이 음성 선택 방법들은 일부 단점들을 갖는다. 비-형질전환 세포들은 성장 배지에서 항생제의 존재 때문에 죽을 수 있고, 그들은 배지로 독소를 배출할 수 있으며, 상기 독소는 형질전환된 세포에도 저해 효과를 발휘하며(inhibitory) 독성을 갖는다. 더욱이, 섭취되는 식물 및 미생물에서 항생제 내성 유전자의 존재는 환경 단체 및 정부 당국들에게 우려 사항이다. 또한, 음성 선택을 이용한 세포 또는 조직의 선택은 선택 과정과 관련하여 도입된 유전자의 발현의 정확한 시기조정을 필요로 한다. 해독 유전자(detoxifying gene)가 발현되기 전에, 또는 독성 화합물의 작용을 경감시키기 위해 충분한 유전자 생성물이 생성되기 전에, 형질전환 세포가 독성 화합물로 처리되는 경우, 형질전환 세포 및 비-형질전환 세포가 모두 사망한다. 선택이 지연되는 경우, 형질전환 세포 또는 조직의 선택이 예들 들면, 형질전환된 세포를 선택하기 위해 이용되는 화합물의 침투에 대한 장벽을 형성하는, 비-형질전환 세포 또는 조직으로부터의 신초 또는 캘러스 형성에 의해 방해될 수 있다.

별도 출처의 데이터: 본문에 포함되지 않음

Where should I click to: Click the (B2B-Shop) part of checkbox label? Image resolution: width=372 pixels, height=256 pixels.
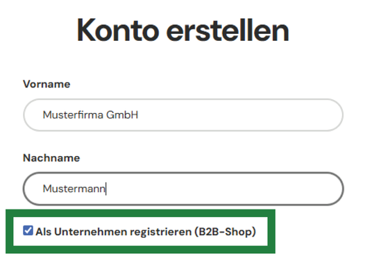coord(225,232)
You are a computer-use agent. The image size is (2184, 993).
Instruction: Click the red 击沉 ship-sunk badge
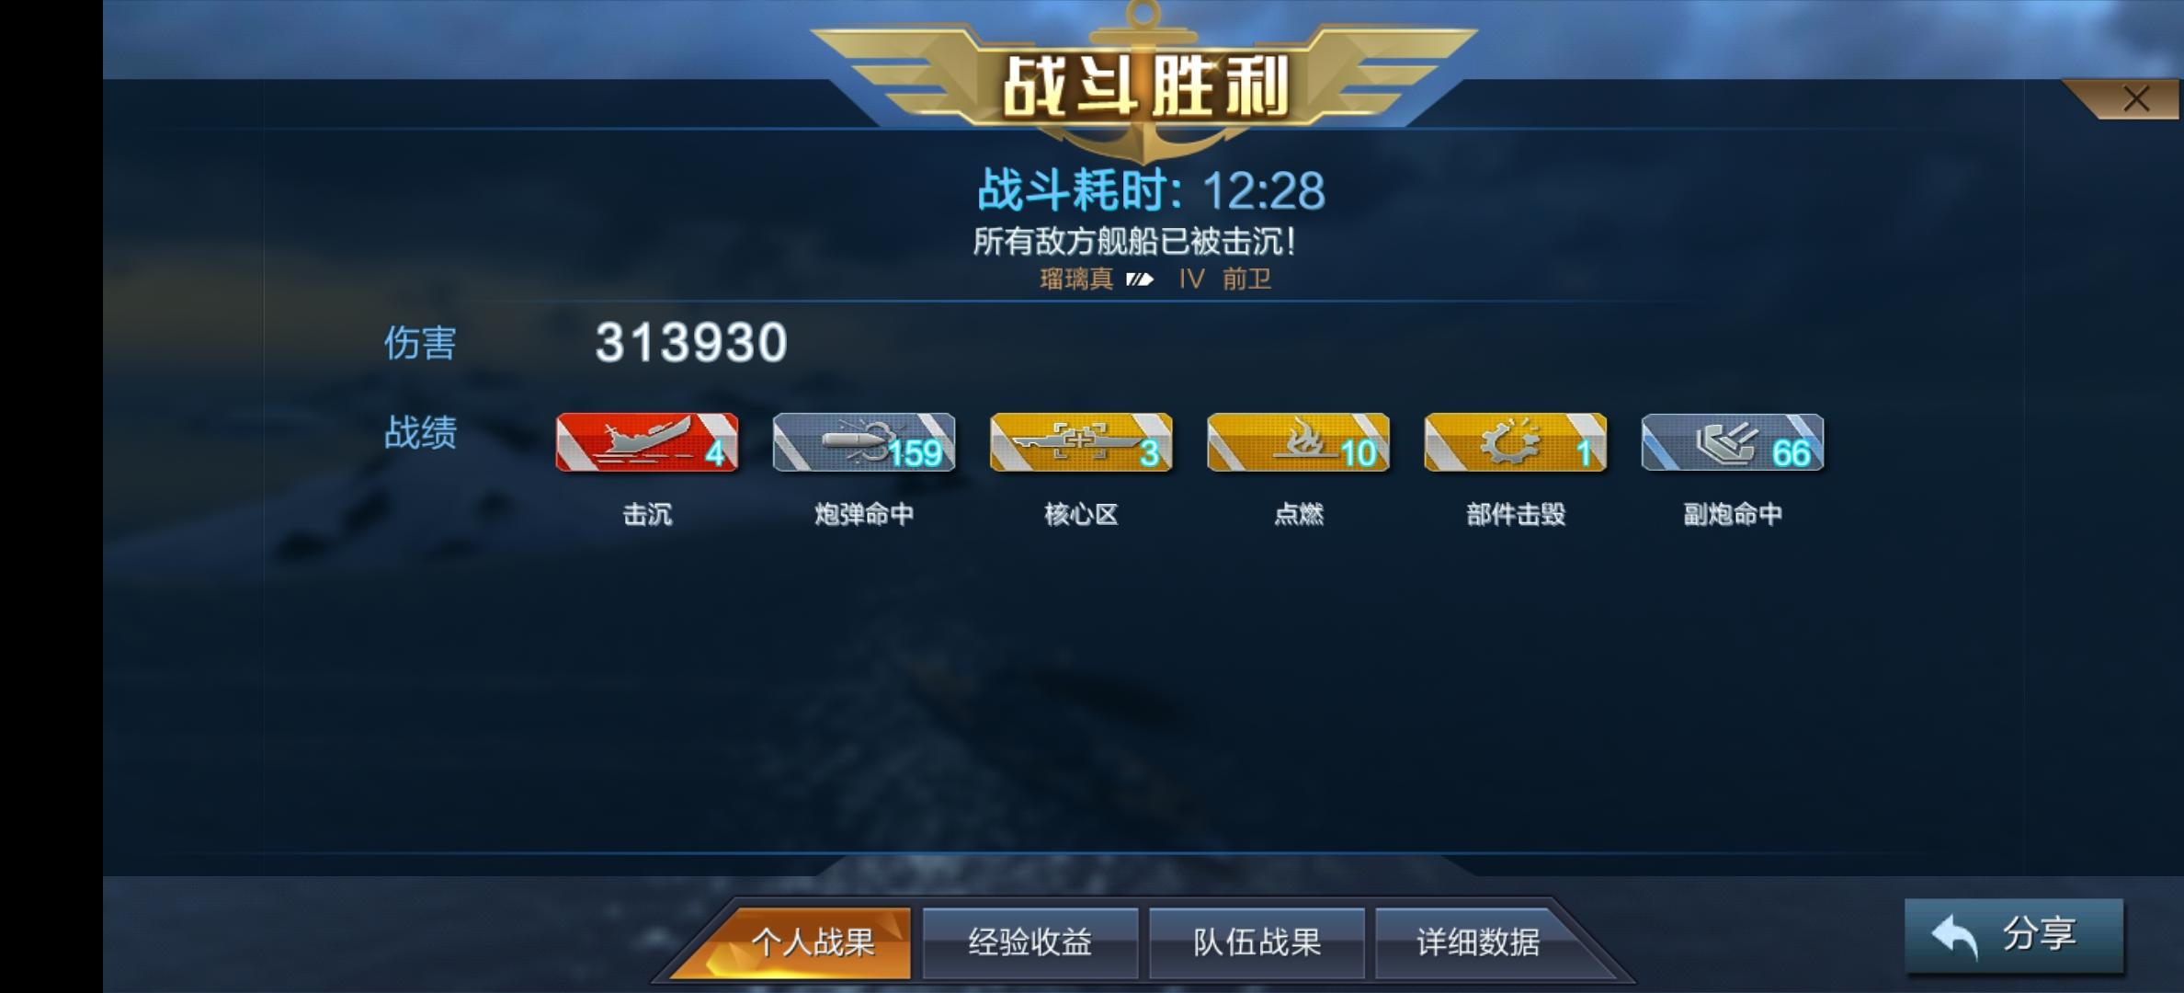[x=647, y=442]
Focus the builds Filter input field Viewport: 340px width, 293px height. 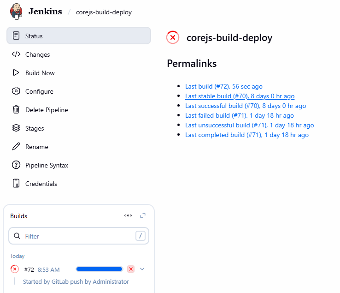click(78, 236)
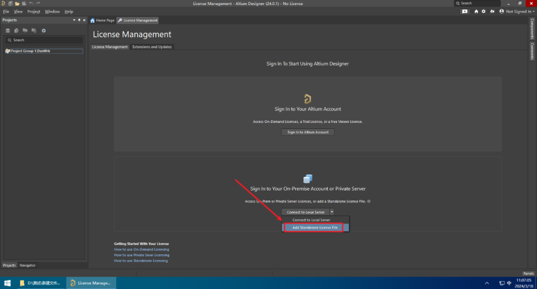Click Sign in to Altium Account button
The height and width of the screenshot is (289, 537).
(x=308, y=132)
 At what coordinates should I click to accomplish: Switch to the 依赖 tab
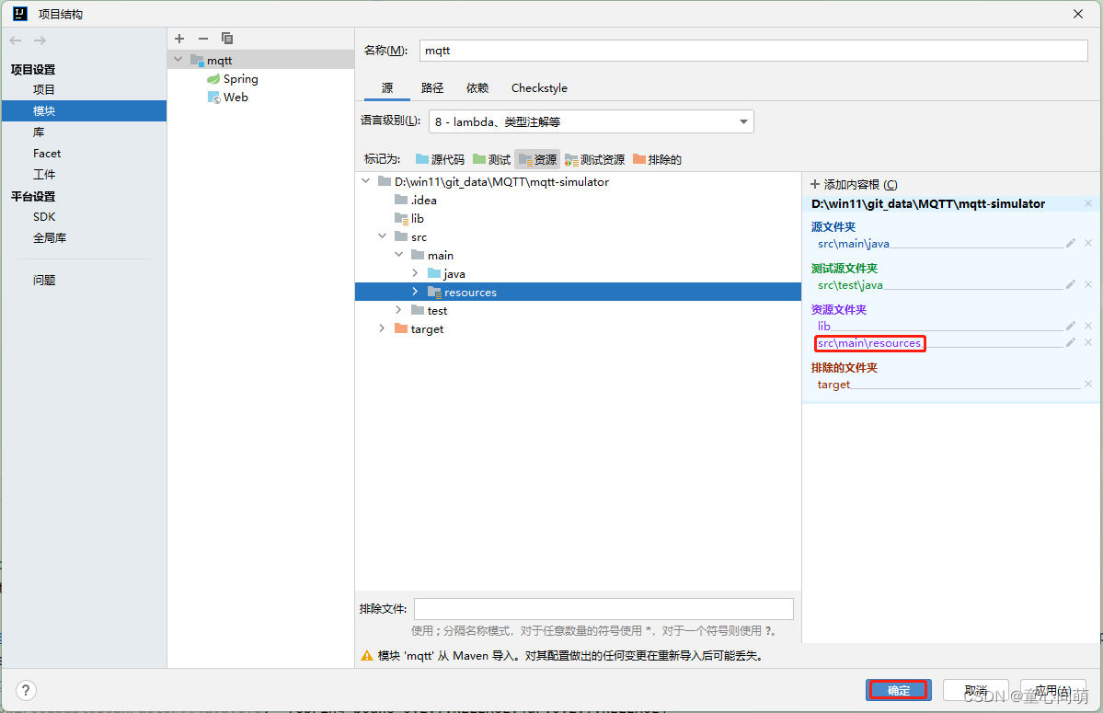point(477,87)
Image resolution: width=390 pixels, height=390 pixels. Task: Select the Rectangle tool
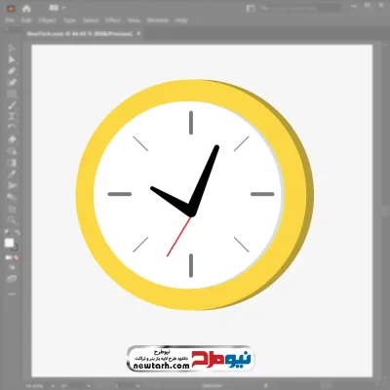coord(12,95)
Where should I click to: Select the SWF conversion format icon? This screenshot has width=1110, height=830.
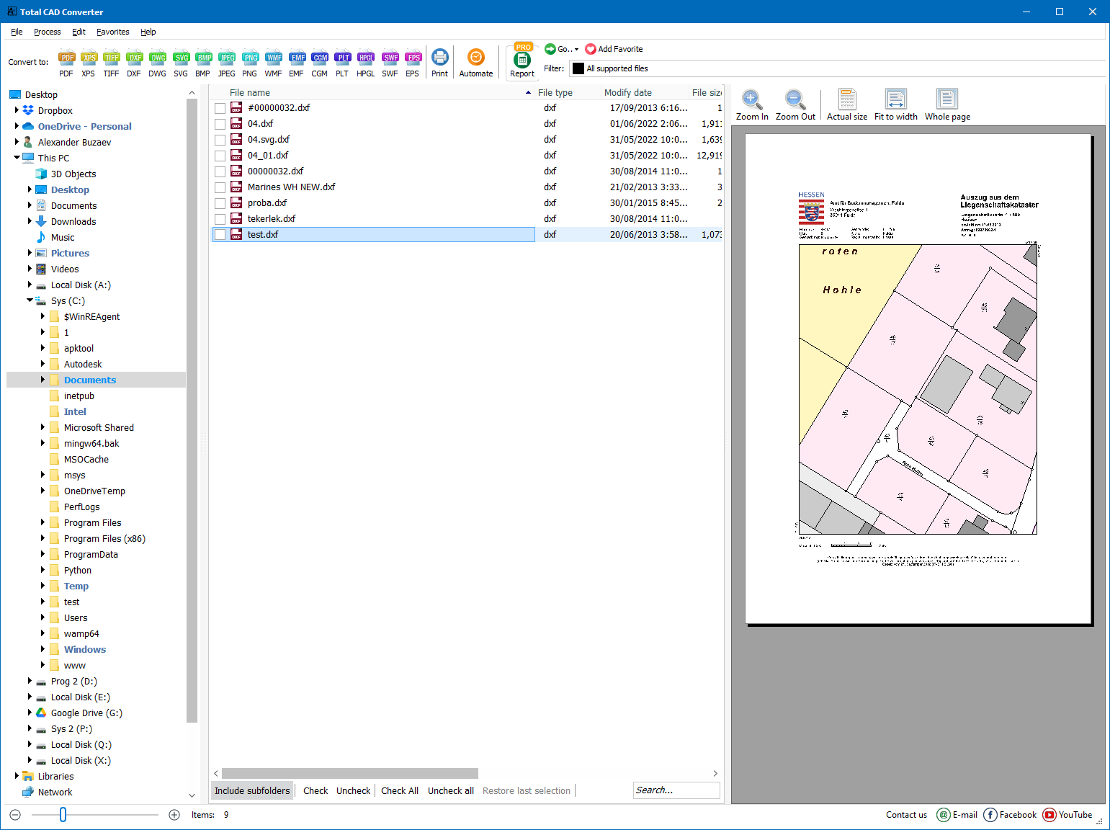tap(390, 63)
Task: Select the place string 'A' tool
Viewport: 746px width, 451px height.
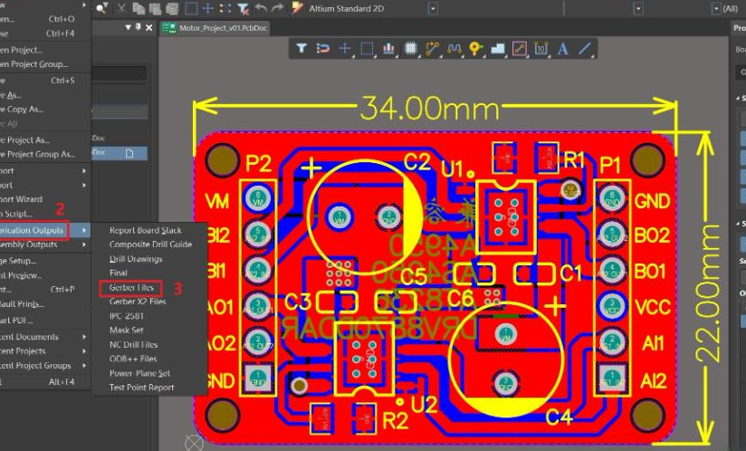Action: point(563,48)
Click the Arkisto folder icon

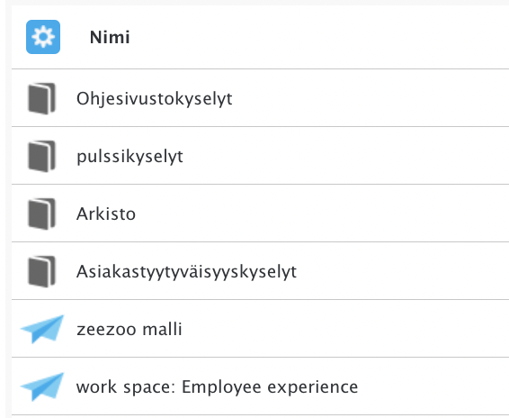point(42,214)
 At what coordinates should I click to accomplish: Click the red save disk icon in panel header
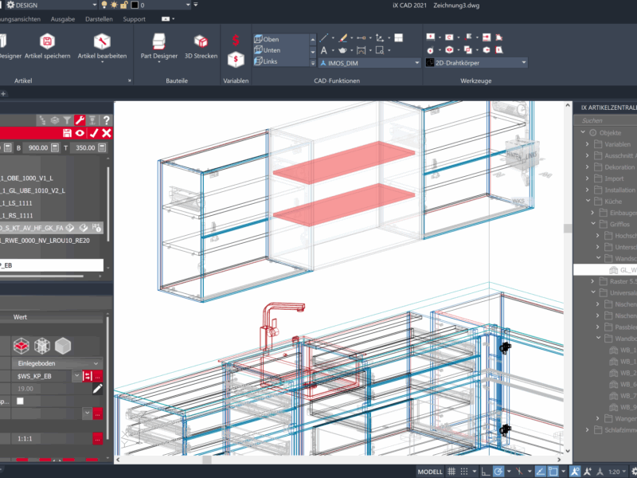pos(68,133)
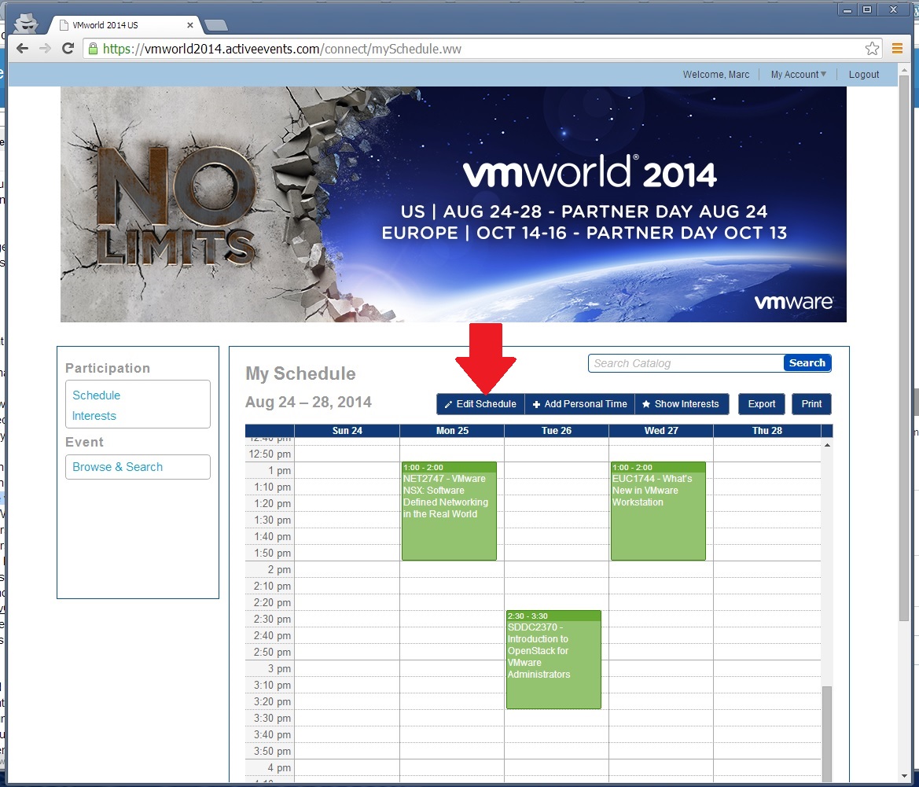This screenshot has width=919, height=787.
Task: Expand the My Account dropdown
Action: (798, 75)
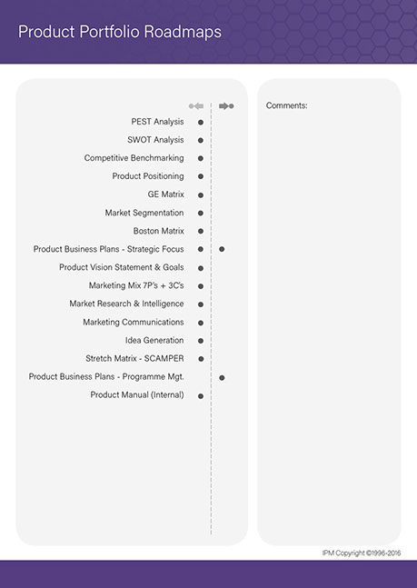Click the Competitive Benchmarking dot marker

pyautogui.click(x=201, y=158)
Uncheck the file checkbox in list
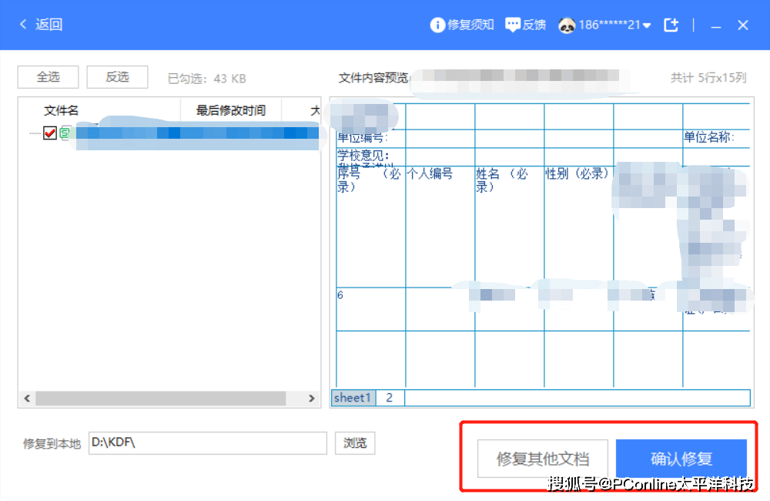The image size is (770, 501). 50,133
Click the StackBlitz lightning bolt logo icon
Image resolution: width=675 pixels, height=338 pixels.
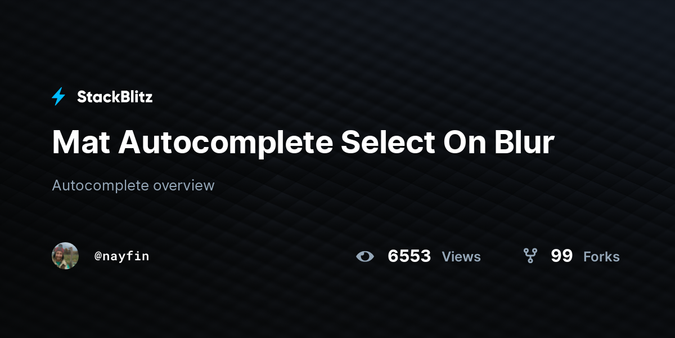coord(59,97)
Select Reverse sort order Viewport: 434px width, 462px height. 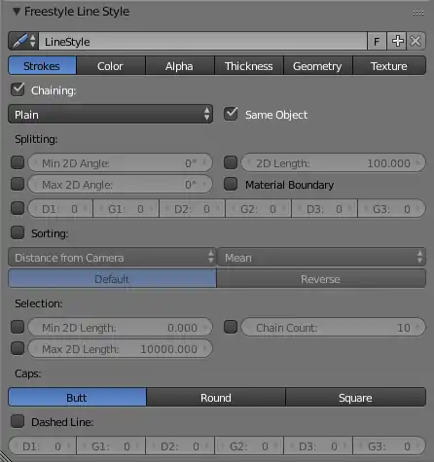coord(321,279)
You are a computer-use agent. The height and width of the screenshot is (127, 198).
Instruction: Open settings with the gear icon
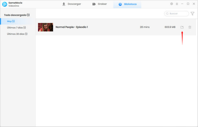171,4
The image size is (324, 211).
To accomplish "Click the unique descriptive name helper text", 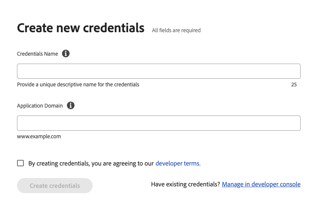I will click(x=78, y=84).
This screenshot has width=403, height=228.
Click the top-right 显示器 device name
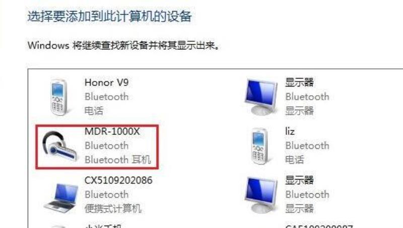tap(300, 83)
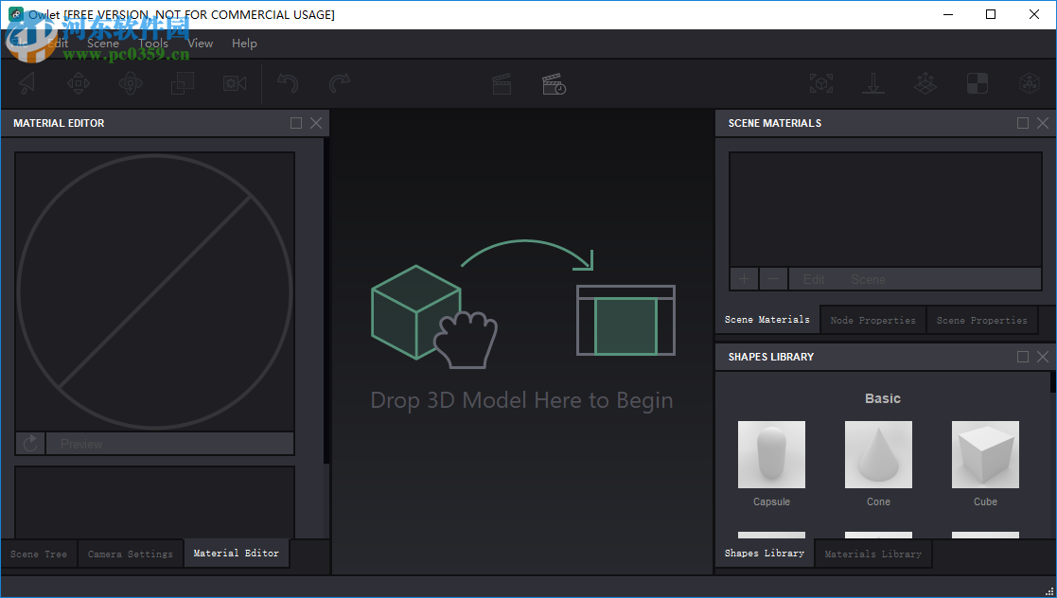Click the drop-to-floor down arrow icon
The height and width of the screenshot is (598, 1057).
872,83
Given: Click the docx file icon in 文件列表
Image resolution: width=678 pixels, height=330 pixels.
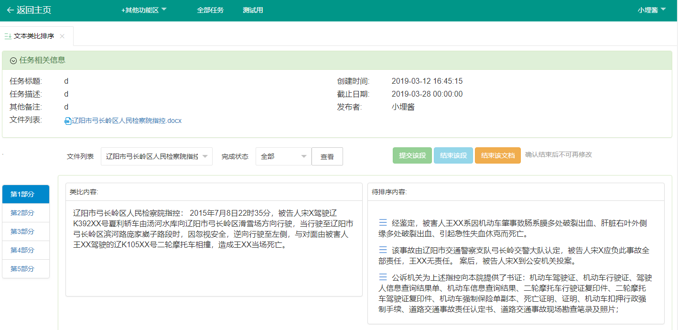Looking at the screenshot, I should pyautogui.click(x=68, y=121).
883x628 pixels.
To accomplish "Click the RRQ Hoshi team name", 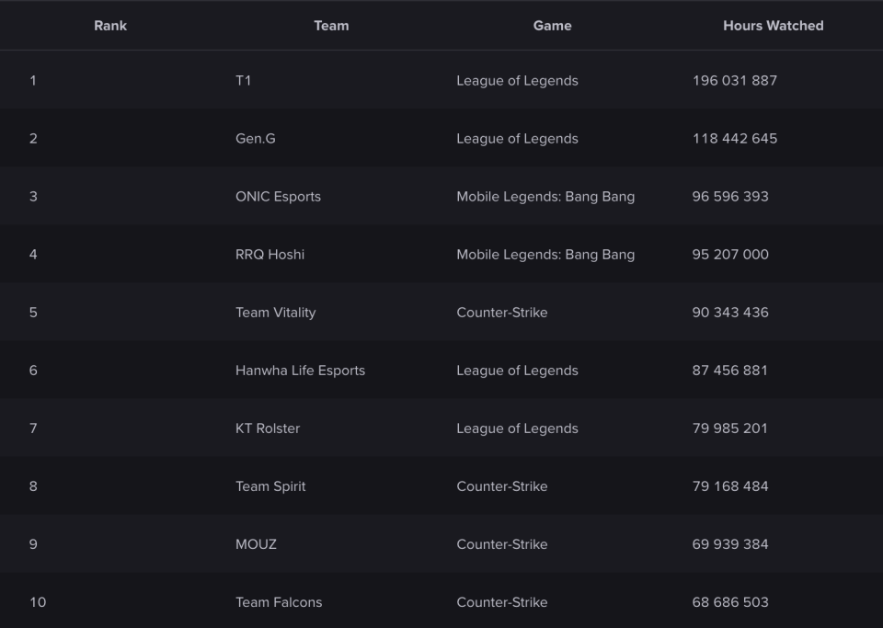I will click(x=269, y=255).
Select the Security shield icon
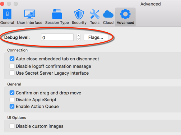The image size is (181, 135). pos(79,14)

전술된 단점들은 집단 내에서 비-형질전환 세포를 손상시키거나 또는 사멸시 키지 않으면서 항생제 또는 제초제 저항 유전자의 도입 없이 형질전환 세포를 선택적으로 성장시킬 수 있게 하는 양성 선택의 방법에 의해 상당한 정도까지 극복된다.
다수의 식물 종들은 자일로오스를 대사하는 선천적 능력을 갖지 않아서, 자일로오스가 유일한 탄소원인 배지에서 증식하지 못한다. 자일로오스 이소머라아제를 선택 마커로 갖는 작제물에 의한 그와 같은 종들의 형질전환은 형질전환된 세포에 자일로오스를 탄소원으로 이용하는 능력을 부여할 것이다.
브라시카 준세아에서 형질전환 및 선택:
식물 물질:
본 연구를 위해, 본 발명자들은 145-155 cm의 식물체 신장을 가지며, 똑바로 서고, 견고하며, 적당히 분지된, 바라나시 지역에서 선택된 브라시카 준세아 변종. '바루나'를 이용했다. 그 잎들은 크기가 중간이고, 암녹색이며, 잎의 기부는 보라색 색소를 가지며 하부 표면상에 털이 드문드문 있다. 바루나는 반점병(Alternaria blight) 및 진딧물(Aphids)에 적당하게 내성을 갖는다. 바루나는 43%의 오일 함량(21% 리놀레산) 및 20-22 qtls/ha의 수율을 갖는 중기 변종(medium duration variety)(135-140일)이다.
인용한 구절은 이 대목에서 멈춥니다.